The US Federal Reserve has announced a major shift in its official framework for determining monetary policy to bring it into line with its existing practice of supporting financial markets, following the 2008 financial crisis and now the pandemic, and to assure them such support will continue indefinitely.
The shift was announced in a statement released by the policy-making Federal Open Market Committee (FOMC) yesterday morning before a keynote address by Fed chair Jerome Powell to the Jackson Hole conference of central bankers.
The FOMC said in future its interest rate policy would be formulated with the aim of seeking to ensure the inflation rate achieved an "average" of 2 percent over time, removing the concern in the markets that the Fed would look to lift rates once the inflation rate went above 2 percent.
The effect of this change is to assure Wall Street that the Fed rate, and the interest rate structure of the entire financial system based on it, will remain at their present ultra-low levels for a long time.
To bolster this assurance, the FOMC also made clear that because low official unemployment rates in the period prior to the pandemic had not produced significant wage rises or set off inflation the Fed would not look to lift interest rates if the labour market tightened.
The breakdown in the previous relationship is largely the result of changes in the labour market in the past decade through the increased use of gig economy employment, part-time working and casualisation which have been the major source of increased employment rather than full-time jobs.
Announcing its new policy framework, the FOMC said the "updates reflect changes in the economy over the past decade and how policymakers are taking these changes into account in conducting monetary policy."
That was an accurate assessment as far as it went. But the rest of the statement and the address delivered by Powell explaining the change was largely an exercise in covering up the real driving forces of the shift.
Powell spoke of the need to ensure the achievement of the Fed's congressionally mandated goals of achieving price stability and maximum employment "in service to the American people," together with the claim that through its "listening" program it had been taking into account their views and those of their communities.
There was no reference to the most significant change over the past period, especially in the wake of the financial crisis of 2008, that is, the growing divorce of Wall Street from the underlying real economy and the accumulation of wealth in the hands of a financial oligarchy at the expense of the rest of society.

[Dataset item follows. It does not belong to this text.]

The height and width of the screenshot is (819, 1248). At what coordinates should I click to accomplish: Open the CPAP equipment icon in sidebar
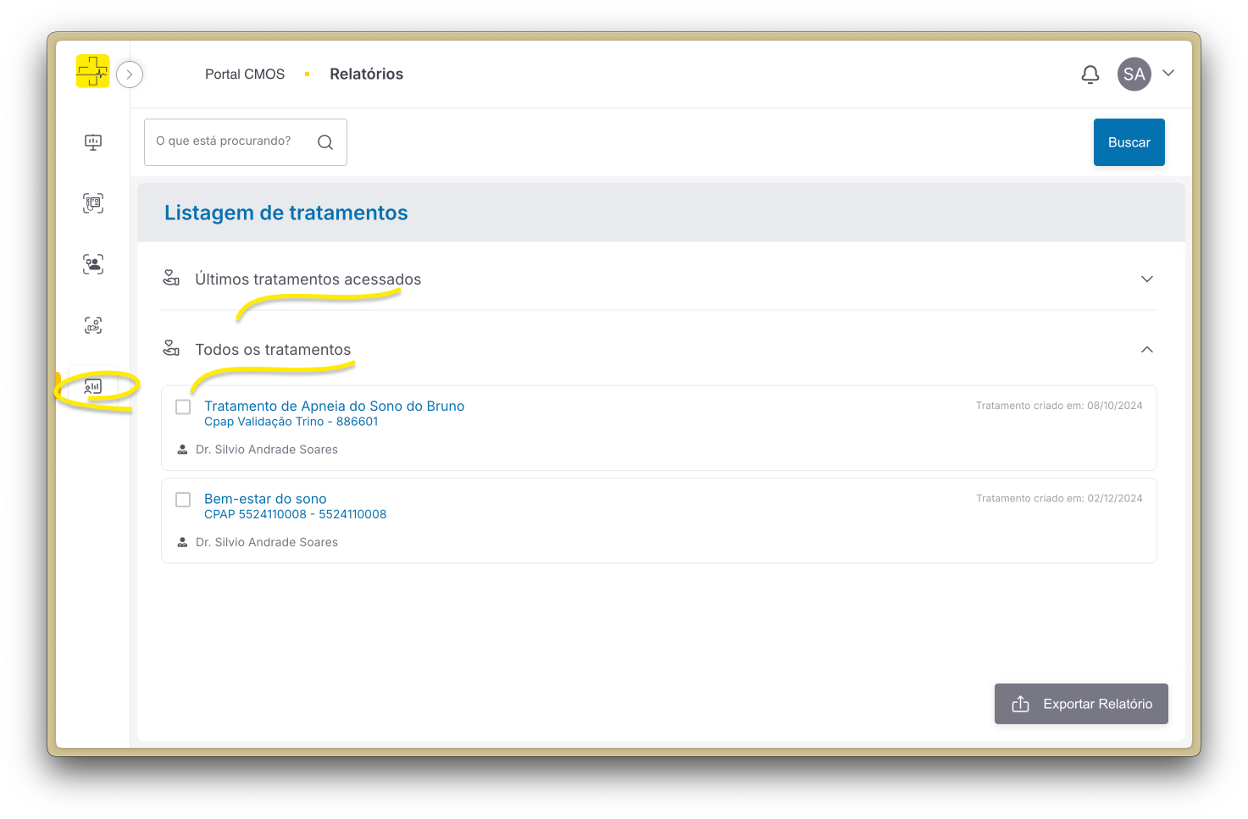[x=93, y=203]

This process -- epitomised by the news on Wednesday that the wealth of Amazon chief Jeff Bezos has now reached $200 billion as he rakes in $321 million per day -- has seen the institutionalization of mechanisms whereby profit is accumulated via speculation, share buy backs and other forms of "financial engineering."
These mechanisms, which involve the siphoning of ever increasing amounts of wealth produced by the labour of hundreds of millions of workers into the coffers of a tiny financial elite, depend above all on the guaranteed maintenance of ultra-low interest rates and a Fed commitment that it will step in to back the markets whenever rampant speculation threatens a financial crisis.
This has been the actual practice of the Fed, going back to the stock market crash of October 1987 and accelerating after the meltdown of 2008.
But to the extent it was not formally codified and there was any degree of ambiguity in the central bank's policy framework statement the financial markets demanded that changes be made in the interests of so-called "forward guidance." That demand has now been met.